Repeat, without any change, the entries presented below.

# # #

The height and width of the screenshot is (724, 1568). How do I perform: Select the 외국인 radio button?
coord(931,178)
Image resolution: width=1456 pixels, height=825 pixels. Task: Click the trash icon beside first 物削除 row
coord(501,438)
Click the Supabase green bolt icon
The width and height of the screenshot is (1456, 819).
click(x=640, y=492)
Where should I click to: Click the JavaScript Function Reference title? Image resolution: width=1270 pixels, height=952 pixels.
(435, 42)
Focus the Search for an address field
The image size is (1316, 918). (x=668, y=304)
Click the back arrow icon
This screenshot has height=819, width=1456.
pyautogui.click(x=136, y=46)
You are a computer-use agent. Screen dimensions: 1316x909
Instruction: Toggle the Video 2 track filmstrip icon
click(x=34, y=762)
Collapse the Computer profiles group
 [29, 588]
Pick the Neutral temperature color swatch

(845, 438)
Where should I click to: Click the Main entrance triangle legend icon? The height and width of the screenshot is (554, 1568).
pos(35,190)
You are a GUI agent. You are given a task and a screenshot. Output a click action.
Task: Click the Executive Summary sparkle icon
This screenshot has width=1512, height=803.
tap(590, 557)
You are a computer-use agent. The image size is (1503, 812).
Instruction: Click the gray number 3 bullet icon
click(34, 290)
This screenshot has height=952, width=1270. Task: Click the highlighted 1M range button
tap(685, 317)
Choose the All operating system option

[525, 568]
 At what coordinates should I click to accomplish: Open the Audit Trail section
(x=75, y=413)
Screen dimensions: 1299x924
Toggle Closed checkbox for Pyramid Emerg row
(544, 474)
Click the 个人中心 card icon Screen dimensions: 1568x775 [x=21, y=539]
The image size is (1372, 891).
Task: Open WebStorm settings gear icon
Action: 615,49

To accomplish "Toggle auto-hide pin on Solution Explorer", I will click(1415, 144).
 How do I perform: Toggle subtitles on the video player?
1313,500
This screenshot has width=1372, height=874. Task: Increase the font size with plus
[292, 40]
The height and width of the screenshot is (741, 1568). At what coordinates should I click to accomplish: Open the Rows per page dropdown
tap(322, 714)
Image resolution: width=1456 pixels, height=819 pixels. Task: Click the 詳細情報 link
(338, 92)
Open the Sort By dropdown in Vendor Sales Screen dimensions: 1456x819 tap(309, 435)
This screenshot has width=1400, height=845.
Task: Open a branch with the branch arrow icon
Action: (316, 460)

# # #

SOLUTION FOR THIS EXERCISE:
The height and width of the screenshot is (724, 1568). How do I perform: Select the 외국인 radio button?
coord(931,178)
Image resolution: width=1456 pixels, height=825 pixels. Task: Click the trash icon beside first 物削除 row
coord(501,438)
Click the Supabase green bolt icon
The width and height of the screenshot is (1456, 819).
click(x=640, y=492)
Where should I click to: Click the JavaScript Function Reference title? Image resolution: width=1270 pixels, height=952 pixels.
(435, 42)
Focus the Search for an address field
The image size is (1316, 918). (x=668, y=304)
Click the back arrow icon
This screenshot has height=819, width=1456.
pyautogui.click(x=136, y=46)
You are a computer-use agent. Screen dimensions: 1316x909
Instruction: Toggle the Video 2 track filmstrip icon
click(x=34, y=762)
Collapse the Computer profiles group
 [29, 588]
Pick the Neutral temperature color swatch

(845, 438)
Where should I click to: Click the Main entrance triangle legend icon? The height and width of the screenshot is (554, 1568).
pos(35,190)
You are a GUI agent. You are given a task and a screenshot. Output a click action.
Task: Click the Executive Summary sparkle icon
This screenshot has width=1512, height=803.
tap(590, 557)
You are a computer-use agent. The image size is (1503, 812).
Instruction: Click the gray number 3 bullet icon
click(34, 290)
This screenshot has height=952, width=1270. Task: Click the highlighted 1M range button
tap(685, 317)
Choose the All operating system option

[525, 568]
 At what coordinates should I click to accomplish: Open the Audit Trail section
(x=75, y=413)
Screen dimensions: 1299x924
Toggle Closed checkbox for Pyramid Emerg row
(544, 474)
Click the 个人中心 card icon Screen dimensions: 1568x775 [x=21, y=539]
The image size is (1372, 891).
Task: Open WebStorm settings gear icon
Action: 615,49

To accomplish "Toggle auto-hide pin on Solution Explorer", I will click(1415, 144).
 How do I perform: Toggle subtitles on the video player?
1313,500
This screenshot has width=1372, height=874. Task: Increase the font size with plus
[292, 40]
The height and width of the screenshot is (741, 1568). At what coordinates should I click to accomplish: Open the Rows per page dropdown
tap(322, 714)
Image resolution: width=1456 pixels, height=819 pixels. Task: Click the 詳細情報 link
(338, 92)
Open the Sort By dropdown in Vendor Sales Screen dimensions: 1456x819 tap(309, 435)
This screenshot has width=1400, height=845.
Task: Open a branch with the branch arrow icon
Action: (316, 460)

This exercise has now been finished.